Bill Dempsey at the 2022 Sir Doug Nicholls Round launch on May 16, 2022. Picture: AFL Photos

FOR MANY, the Sir Doug Nicholls Round honouree for 2022, Bill Dempsey, is a bit of an unknown.

Coming from Darwin at 17, Dempsey established himself as one of the most versatile footballers to have played the game. With a rangy build, Dempsey could do anything on a football field and in Western Australia he is considered one of the finest post-war ruckmen in the WAFL.

Born in 1942, Dempsey's early childhood life started off in the Retta Dixon Home for Children in Darwin. 

"My father, went to the war, came back, contracted meningitis and died. Then my little sister died from it.

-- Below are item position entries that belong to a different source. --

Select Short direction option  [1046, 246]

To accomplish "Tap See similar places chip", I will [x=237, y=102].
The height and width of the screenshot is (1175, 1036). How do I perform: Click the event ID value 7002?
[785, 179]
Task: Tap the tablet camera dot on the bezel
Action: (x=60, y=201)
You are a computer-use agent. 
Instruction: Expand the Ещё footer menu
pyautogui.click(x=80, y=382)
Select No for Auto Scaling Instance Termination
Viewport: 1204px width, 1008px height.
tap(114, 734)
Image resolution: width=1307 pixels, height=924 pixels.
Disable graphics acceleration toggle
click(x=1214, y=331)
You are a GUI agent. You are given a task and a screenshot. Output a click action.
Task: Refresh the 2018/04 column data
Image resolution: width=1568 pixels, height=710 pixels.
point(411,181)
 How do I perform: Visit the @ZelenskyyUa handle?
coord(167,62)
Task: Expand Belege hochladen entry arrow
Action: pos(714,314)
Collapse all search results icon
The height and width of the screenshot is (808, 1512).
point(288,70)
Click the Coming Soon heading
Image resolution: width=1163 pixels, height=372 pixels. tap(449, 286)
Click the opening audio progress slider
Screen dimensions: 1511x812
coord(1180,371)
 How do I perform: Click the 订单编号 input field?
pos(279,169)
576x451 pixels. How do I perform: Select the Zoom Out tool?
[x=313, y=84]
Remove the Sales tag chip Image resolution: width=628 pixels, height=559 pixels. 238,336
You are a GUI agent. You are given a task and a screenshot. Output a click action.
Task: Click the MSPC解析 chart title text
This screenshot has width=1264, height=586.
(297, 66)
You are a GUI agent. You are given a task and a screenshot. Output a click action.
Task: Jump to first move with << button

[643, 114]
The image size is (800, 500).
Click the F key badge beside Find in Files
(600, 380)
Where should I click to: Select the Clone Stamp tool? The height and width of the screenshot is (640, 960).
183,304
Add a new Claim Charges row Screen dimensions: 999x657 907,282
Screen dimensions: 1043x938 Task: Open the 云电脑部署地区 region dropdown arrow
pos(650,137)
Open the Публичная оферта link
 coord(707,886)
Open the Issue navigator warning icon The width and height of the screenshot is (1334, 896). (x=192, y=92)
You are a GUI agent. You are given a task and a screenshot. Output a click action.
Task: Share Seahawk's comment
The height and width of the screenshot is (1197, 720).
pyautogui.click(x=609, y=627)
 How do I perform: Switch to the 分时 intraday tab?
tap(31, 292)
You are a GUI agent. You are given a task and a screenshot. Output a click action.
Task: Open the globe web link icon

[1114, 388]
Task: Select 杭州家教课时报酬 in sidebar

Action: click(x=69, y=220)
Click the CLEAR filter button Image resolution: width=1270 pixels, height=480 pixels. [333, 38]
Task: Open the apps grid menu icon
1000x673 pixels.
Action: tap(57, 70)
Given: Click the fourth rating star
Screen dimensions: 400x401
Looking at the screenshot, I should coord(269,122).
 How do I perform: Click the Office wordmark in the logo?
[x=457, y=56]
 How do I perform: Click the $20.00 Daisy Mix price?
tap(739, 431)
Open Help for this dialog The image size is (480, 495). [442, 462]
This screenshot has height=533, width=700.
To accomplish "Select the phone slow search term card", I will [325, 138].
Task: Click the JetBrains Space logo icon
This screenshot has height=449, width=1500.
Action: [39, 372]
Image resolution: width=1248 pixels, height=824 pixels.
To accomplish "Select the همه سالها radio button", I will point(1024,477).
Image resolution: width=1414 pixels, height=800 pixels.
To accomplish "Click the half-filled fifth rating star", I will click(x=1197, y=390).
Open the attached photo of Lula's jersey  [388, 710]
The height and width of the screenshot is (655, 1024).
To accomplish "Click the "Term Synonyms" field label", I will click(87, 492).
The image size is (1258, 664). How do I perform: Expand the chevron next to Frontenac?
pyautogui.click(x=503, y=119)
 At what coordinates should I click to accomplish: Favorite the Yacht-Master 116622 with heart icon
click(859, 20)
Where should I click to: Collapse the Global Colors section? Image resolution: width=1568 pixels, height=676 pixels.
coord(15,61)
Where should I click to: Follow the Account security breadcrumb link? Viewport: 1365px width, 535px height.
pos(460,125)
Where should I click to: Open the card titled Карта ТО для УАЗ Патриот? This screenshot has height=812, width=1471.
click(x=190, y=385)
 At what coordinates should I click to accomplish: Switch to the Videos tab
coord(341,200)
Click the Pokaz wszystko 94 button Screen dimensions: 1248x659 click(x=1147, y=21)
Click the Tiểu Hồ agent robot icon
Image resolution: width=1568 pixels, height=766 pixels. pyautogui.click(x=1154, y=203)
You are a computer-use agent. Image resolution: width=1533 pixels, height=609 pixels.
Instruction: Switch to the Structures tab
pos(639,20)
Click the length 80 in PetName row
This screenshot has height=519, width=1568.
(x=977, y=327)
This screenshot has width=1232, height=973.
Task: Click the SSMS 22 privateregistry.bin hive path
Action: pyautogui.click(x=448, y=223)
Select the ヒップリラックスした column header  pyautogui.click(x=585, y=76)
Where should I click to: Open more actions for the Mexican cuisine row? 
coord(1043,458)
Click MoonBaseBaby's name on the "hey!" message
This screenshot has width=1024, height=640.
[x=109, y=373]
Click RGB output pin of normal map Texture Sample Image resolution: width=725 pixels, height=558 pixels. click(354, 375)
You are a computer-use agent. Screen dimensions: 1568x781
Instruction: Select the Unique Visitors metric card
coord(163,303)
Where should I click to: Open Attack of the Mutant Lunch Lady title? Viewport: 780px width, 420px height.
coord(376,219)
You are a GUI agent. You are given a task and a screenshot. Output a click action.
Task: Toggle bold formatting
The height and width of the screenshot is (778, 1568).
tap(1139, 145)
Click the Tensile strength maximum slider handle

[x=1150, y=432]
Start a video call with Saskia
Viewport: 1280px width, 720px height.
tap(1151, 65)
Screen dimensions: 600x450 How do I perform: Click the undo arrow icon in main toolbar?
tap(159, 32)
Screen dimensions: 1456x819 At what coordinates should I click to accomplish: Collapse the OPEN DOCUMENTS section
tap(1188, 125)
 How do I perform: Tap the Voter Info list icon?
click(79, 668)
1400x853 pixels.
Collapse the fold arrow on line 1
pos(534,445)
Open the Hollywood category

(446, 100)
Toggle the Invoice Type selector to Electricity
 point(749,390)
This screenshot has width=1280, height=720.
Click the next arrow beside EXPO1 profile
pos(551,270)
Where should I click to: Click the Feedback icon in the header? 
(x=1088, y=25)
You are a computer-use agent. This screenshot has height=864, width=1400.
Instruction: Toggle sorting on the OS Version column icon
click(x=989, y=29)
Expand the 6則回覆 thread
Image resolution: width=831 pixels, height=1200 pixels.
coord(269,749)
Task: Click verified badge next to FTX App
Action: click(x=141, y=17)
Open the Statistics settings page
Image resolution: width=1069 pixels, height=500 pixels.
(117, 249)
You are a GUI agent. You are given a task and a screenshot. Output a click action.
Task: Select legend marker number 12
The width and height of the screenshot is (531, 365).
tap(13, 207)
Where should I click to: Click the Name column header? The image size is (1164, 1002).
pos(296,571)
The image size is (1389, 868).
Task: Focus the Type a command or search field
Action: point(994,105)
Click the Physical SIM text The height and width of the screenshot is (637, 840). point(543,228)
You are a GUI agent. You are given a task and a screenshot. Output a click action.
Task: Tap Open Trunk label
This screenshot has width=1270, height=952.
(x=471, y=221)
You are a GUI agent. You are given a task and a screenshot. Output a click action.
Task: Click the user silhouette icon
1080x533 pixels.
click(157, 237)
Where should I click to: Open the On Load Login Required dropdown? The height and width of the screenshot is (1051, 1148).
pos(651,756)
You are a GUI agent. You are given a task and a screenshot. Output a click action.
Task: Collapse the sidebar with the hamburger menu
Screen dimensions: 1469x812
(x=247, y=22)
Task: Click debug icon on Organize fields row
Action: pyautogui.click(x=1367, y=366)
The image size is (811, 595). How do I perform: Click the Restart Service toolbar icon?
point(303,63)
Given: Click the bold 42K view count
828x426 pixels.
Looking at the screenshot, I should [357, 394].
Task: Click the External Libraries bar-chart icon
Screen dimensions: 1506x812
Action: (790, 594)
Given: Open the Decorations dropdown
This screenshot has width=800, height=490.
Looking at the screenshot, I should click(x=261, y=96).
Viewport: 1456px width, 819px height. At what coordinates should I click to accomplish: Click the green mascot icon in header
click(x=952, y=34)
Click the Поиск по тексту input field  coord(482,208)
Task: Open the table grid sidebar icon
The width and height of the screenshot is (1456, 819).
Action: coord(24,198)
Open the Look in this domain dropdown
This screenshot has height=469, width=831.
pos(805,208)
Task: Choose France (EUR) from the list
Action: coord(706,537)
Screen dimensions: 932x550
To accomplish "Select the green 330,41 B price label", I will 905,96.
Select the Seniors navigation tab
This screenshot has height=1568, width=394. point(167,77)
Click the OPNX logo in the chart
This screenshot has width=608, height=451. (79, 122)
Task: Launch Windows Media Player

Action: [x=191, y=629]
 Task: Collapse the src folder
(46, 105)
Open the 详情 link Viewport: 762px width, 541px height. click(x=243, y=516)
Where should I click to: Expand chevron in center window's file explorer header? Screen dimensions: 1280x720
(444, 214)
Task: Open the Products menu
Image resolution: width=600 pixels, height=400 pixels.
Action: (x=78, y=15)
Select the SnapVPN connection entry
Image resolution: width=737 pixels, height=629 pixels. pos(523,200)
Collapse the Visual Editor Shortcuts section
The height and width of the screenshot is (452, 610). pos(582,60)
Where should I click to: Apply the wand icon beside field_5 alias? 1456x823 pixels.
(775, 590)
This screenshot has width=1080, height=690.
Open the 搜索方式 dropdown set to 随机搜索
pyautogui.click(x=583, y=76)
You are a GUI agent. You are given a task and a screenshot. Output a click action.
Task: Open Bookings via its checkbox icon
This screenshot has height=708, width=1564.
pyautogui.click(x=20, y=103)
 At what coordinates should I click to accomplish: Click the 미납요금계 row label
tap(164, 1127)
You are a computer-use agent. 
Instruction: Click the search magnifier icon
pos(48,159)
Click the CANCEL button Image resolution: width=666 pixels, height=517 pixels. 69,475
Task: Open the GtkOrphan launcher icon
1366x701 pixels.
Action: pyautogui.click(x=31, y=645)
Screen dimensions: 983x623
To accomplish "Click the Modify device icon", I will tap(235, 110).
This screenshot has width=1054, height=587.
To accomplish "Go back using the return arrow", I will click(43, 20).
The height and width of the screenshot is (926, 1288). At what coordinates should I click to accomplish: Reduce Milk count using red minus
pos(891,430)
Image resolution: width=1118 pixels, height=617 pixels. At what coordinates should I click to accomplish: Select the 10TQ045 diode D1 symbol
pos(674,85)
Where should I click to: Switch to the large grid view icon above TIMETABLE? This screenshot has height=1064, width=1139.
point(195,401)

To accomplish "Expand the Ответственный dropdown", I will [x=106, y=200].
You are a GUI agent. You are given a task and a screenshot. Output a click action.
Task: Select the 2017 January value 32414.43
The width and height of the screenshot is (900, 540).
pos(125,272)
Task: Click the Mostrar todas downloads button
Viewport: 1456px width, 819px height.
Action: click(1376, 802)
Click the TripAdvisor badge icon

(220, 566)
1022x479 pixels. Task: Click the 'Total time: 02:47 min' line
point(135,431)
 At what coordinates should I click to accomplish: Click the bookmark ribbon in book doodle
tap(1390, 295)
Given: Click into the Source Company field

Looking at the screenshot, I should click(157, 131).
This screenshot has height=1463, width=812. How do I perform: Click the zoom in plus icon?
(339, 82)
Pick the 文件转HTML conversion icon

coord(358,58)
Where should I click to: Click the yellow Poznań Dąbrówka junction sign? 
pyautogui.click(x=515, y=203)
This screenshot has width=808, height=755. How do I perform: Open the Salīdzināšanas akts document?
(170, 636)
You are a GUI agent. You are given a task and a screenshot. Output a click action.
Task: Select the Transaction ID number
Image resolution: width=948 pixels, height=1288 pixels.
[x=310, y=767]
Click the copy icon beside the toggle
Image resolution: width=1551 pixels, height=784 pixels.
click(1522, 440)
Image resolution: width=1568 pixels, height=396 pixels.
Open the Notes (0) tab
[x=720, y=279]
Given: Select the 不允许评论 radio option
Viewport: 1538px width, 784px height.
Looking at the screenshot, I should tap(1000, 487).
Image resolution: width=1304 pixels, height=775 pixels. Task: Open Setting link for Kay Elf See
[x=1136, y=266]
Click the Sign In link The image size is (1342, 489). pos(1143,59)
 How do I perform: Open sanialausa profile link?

The authorities grabbed me, I went to the mission when I was three years old due to the Government policy at the time."


Dempsey found institutional life hard. He also he found that through sport, he was able to alleviate the isolation he was feeling.

"There were about 200 kids at Retta Dixon. We played rugby and basketball but football was our love. We never played cricket, that was a white man's game."

In terms of the education Dempsey became very aware what his prospects in life were given what his Aboriginality represented to the authorities.

"I was a sticky-beak and I heard the government officials saying to the missionaries that the kids needed to look good but don't waste your time encouraging them to be educated."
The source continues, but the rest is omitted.